Enriched enclosures grant hens 116 square inches, leaving enough room for a
perch, a nesting area, and a scratch pad. Finally, there is first class, or
what’s known as the aviary, or cage-free, approach. Here the hens are allotted
144 square inches each and can roam anywhere they want inside a complex decked
out with perches, nest areas, and litter areas.
But freedom, for chickens, isn’t all it’s cracked up to be.
Cage-free hens suffered twice the fatality rate of caged and enriched birds,
according to the study. Some pecked each other to death. The air in cage-free
units had higher levels of particles, ammonia, and toxic components of
bacteria—all of which are worse for the human beings who work there. Free birds
also required more feed. On the positive side, they had stronger bones, and
they did the things that hens like to do: perch, nest, and “bathe” themselves
in dust. But crucially—for a farm, anyway—the egg-per-uncaged-hen average
lagged because of the elevated mortality and the birds’ tendency to lay eggs on
the floor. Hens from enriched cages produced the most.
When the study came out, animal welfare groups claimed it
was flawed. After all, it was funded by the industry, which has an interest in
keeping hens in cages. But to the authors (from three universities and the
USDA’s Agricultural Research Service), the study considered the system as a
whole—worker health, cost, efficiency, food affordability and safety, and
environmental impact—not just animal welfare, which has been the focus of most
activist groups. “What is truly sustainable may not look aesthetically like
what everyone wants,” says Janice Swanson, a professor of animal behavior and
welfare at Michigan State University, who was one of the scientific directors
of the study.
In the end, science wasn’t the deciding factor. The study
intentionally excluded one component—consumer sentiment—and that turned out to
be the most important of all. The phrase “enriched cage” means nothing to the
average person. So if McDonald’s had shifted to that option, it wouldn’t get
any credit from consumers. “Science was telling us enriched, but when talking
with the consumer, they had no clue what enriched was,” says Hugues Labrecque,
who runs the egg business that serves McDonald’s at Cargill. Once that became
clear, cage-free became the inevitable consensus.
As the coalition study showed, even the definition of
“humane” is not clear-cut. Is it more humane for a bird to live in a cage or to
experience liberty and die prematurely? And what is most humane is not always
what is most productive—an especially relevant question as agriculture tries to
feed a few more billion people by the middle of the century.

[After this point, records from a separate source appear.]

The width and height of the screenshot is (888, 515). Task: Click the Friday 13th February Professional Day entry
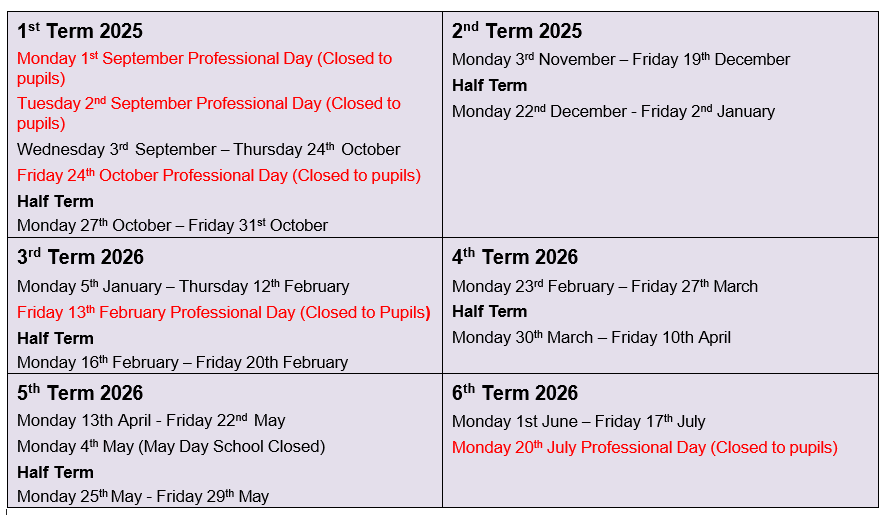(223, 313)
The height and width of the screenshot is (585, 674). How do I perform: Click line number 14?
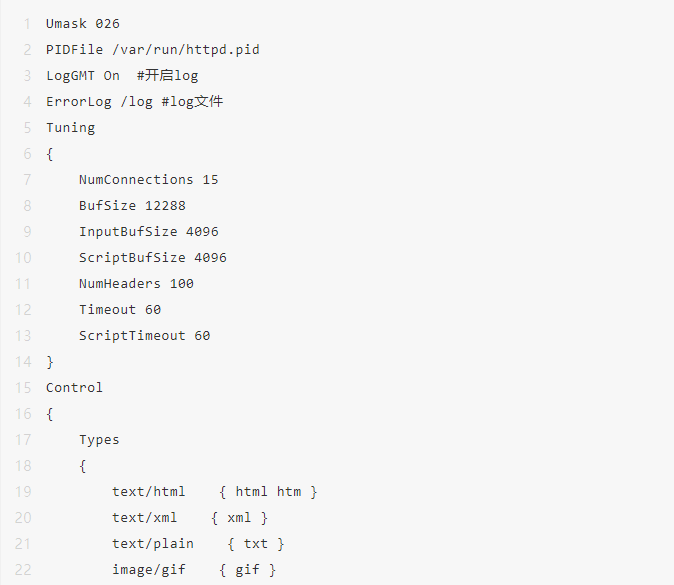point(23,361)
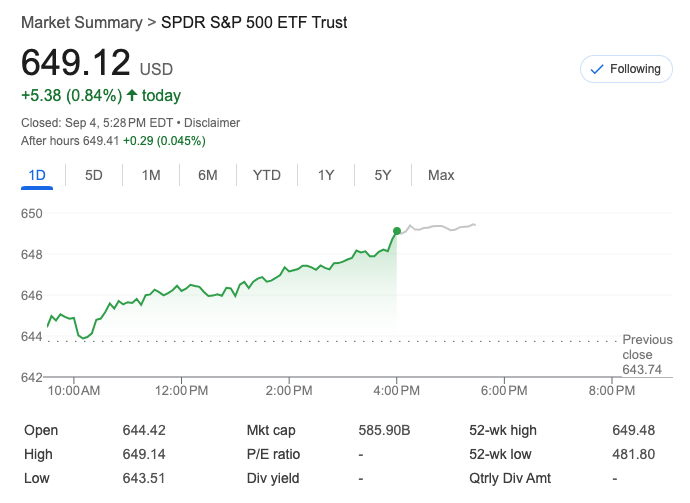Open the YTD chart view
690x503 pixels.
point(267,175)
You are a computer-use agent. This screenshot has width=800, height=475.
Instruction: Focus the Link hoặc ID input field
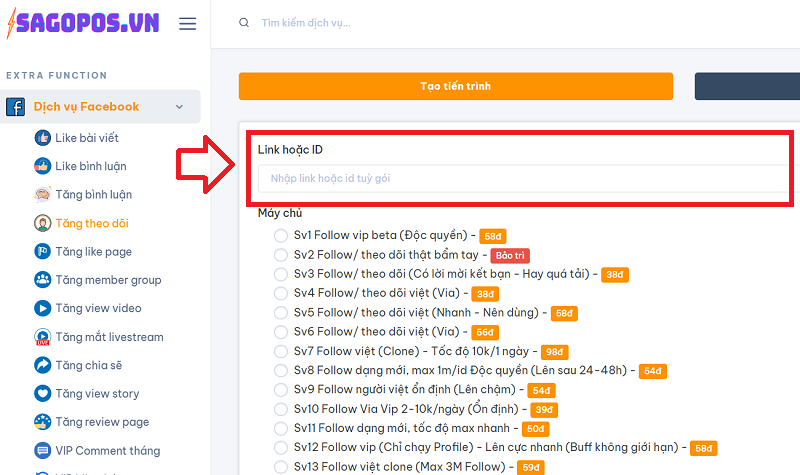520,178
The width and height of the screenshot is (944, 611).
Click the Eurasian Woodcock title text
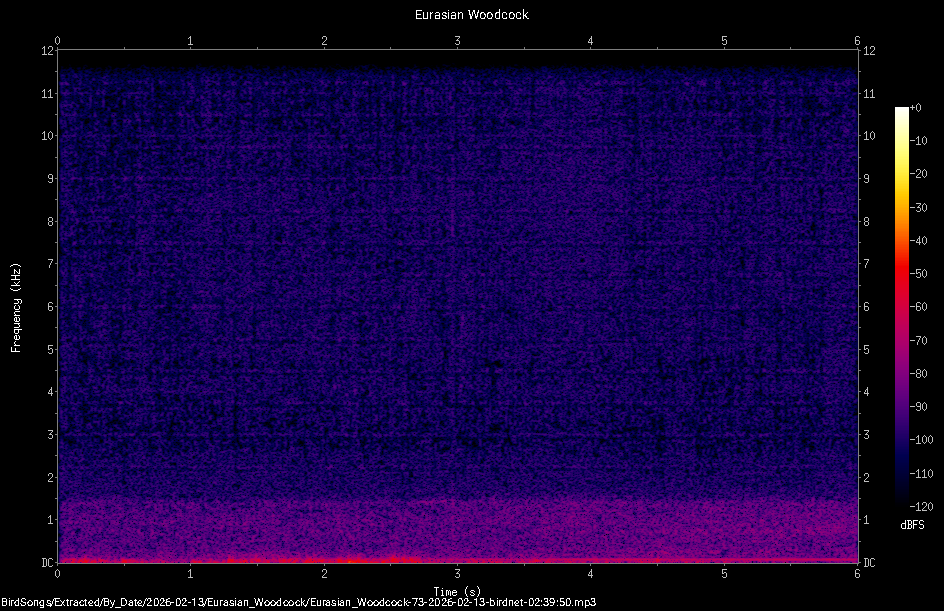470,14
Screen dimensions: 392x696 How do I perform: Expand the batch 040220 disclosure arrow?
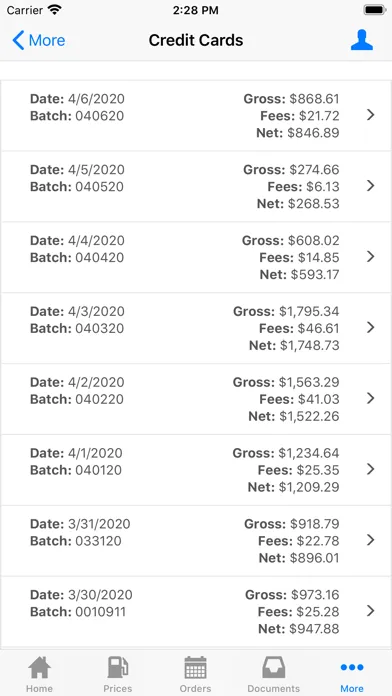(371, 398)
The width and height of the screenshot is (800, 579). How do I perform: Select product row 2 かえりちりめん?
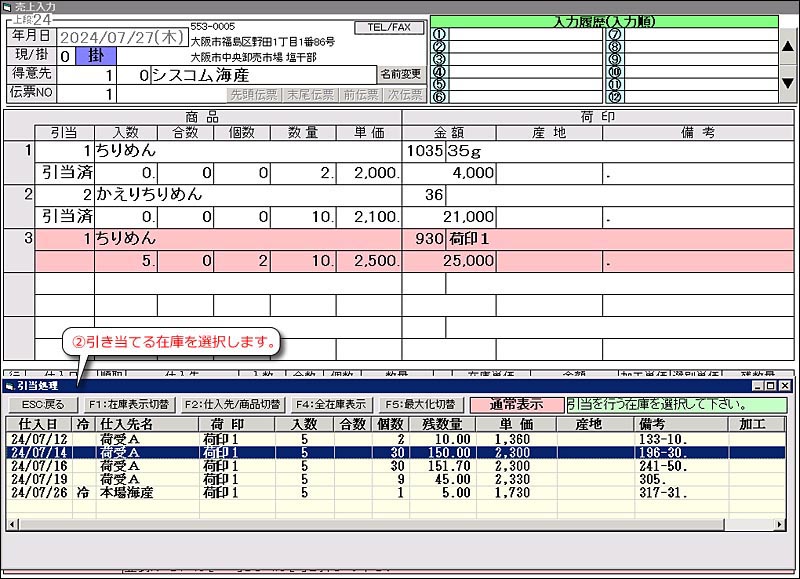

Of course, McDonald’s built its empire on a system of
relentless efficiency. But “in the pursuit of efficiency we introduced a lot of
animal welfare problems,” says David Fraser, a professor of animal welfare at
the University of British Columbia. Today some of those practices are “looked
at with a kind of horror.” Consumers may not quite articulate it, but they seem
to yearn for a return to animal husbandry rather than animal science.
“It’s a major shift of farming,” says Cargill’s
Labrecque—and an even more radical shift for McDonald’s. A company that always
viewed efficiency as its alpha and omega is putting that second to the
well-being of a hen. For McDonald’s now, the chicken comes before the egg.